Companies such as Bioness, Cefaly and Sana are developing technology to reduce pain — and the need for addictive painkillers.
In 1992, doctors told Sana Health founder and CEO Richard Hanbury that he had just five years to live.
A Jeep accident in Yemen at age 19 left him in a wheelchair and in such intense pain that he was rarely able to sleep, he recalls. Prescription drugs, even morphine, lost their effectiveness and the chronic pain from nerve damage only got worse, to the point that it threatened to kill him.
It was a 1990’s movie — « Hudson Hawk » — that led Hanbury to develop a cure. In the film, Hawk, played by Bruce Willis, is just out of prison and gets pulled back into a series of heists, including stealing famous works of art.
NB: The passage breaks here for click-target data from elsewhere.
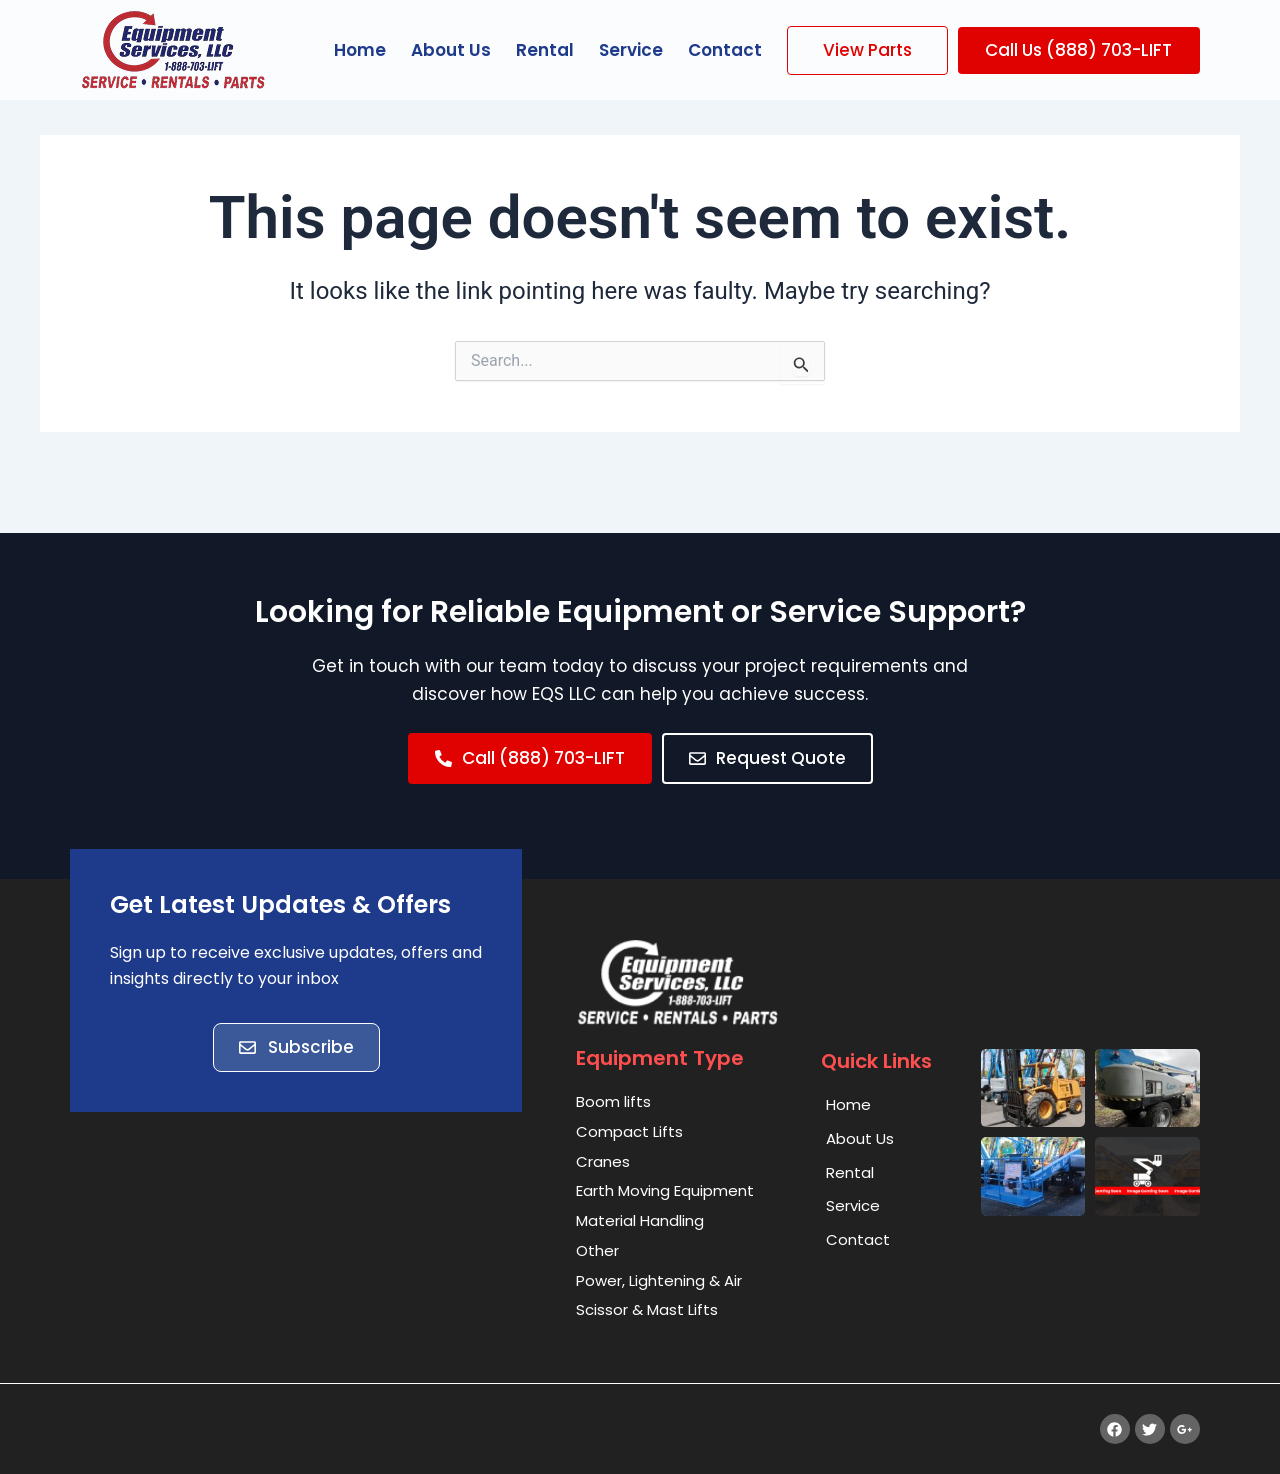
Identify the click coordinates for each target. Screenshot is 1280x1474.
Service (631, 50)
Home (360, 50)
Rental (545, 50)
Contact (725, 50)
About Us (451, 50)
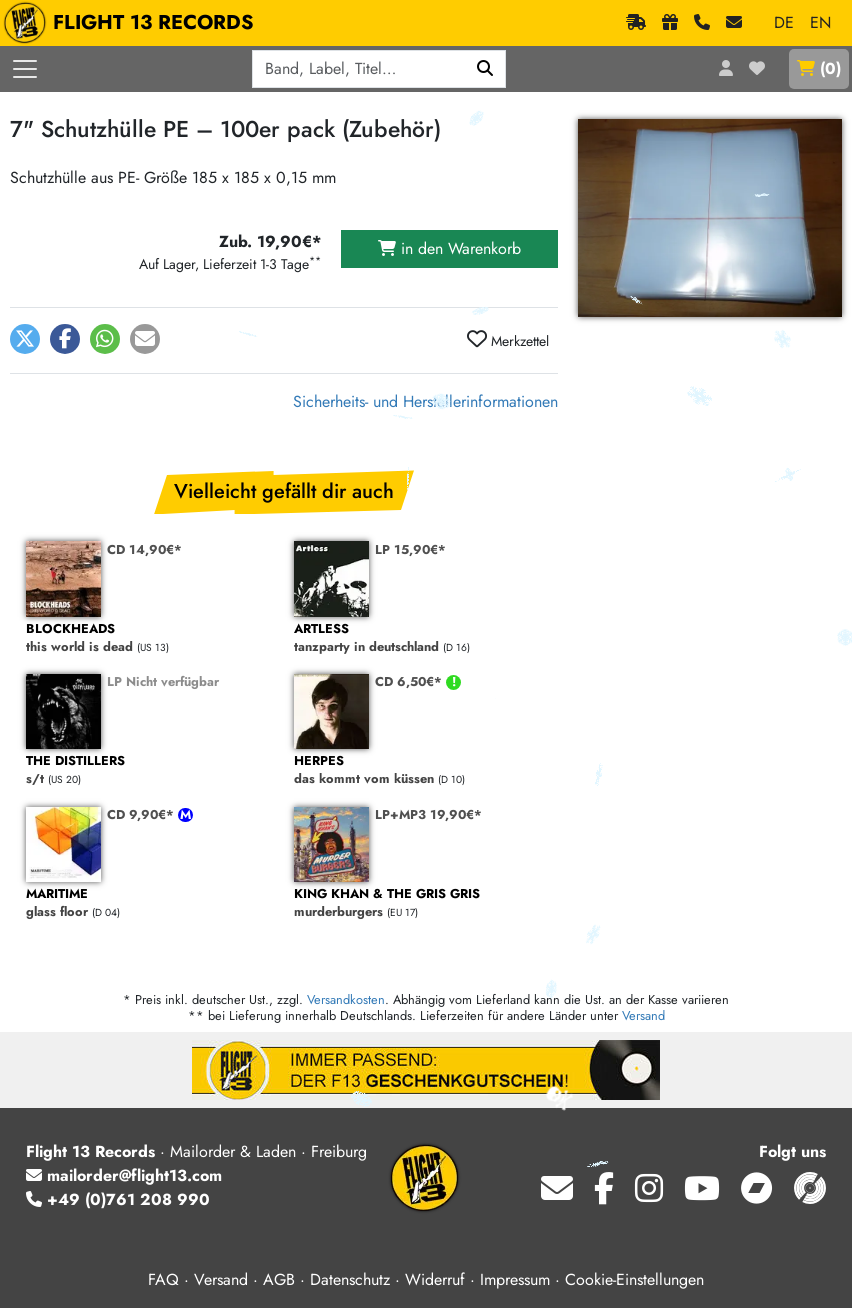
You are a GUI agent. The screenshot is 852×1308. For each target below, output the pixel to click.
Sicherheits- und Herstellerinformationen (425, 401)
« Bruce Willis did literally save my life with that film, » Hanbury said in an interview. « The film went from good and bad to good and bad the whole way through. As I was watching, I realized that had changed my pain levels more than morphine. That’s where the whole idea of using a visual stimulus to create a different state of consciousness came from. »
Hanbury created Sana. The company now makes a mask that users wear over their eyes for 15 minutes before bed, or in 15 minute intervals throughout the day as needed, to put them into a relaxed, lower-pain state. The Sana mask measures minute changes between each heartbeat, and administers precisely timed pulses of light and sound to stimulate the audio and visual cortex of the user’s brain.
Some 50 million people in the U. S. experience chronic pain daily or almost daily. But Sana is also attacking the crisis caused by opioids, which many people turned to for help in dealing with their pain. That led to an addiction epidemic that’s now killing 130 Americans every day from overdoses, according to estimates from the Centers for Disease Control and Prevention.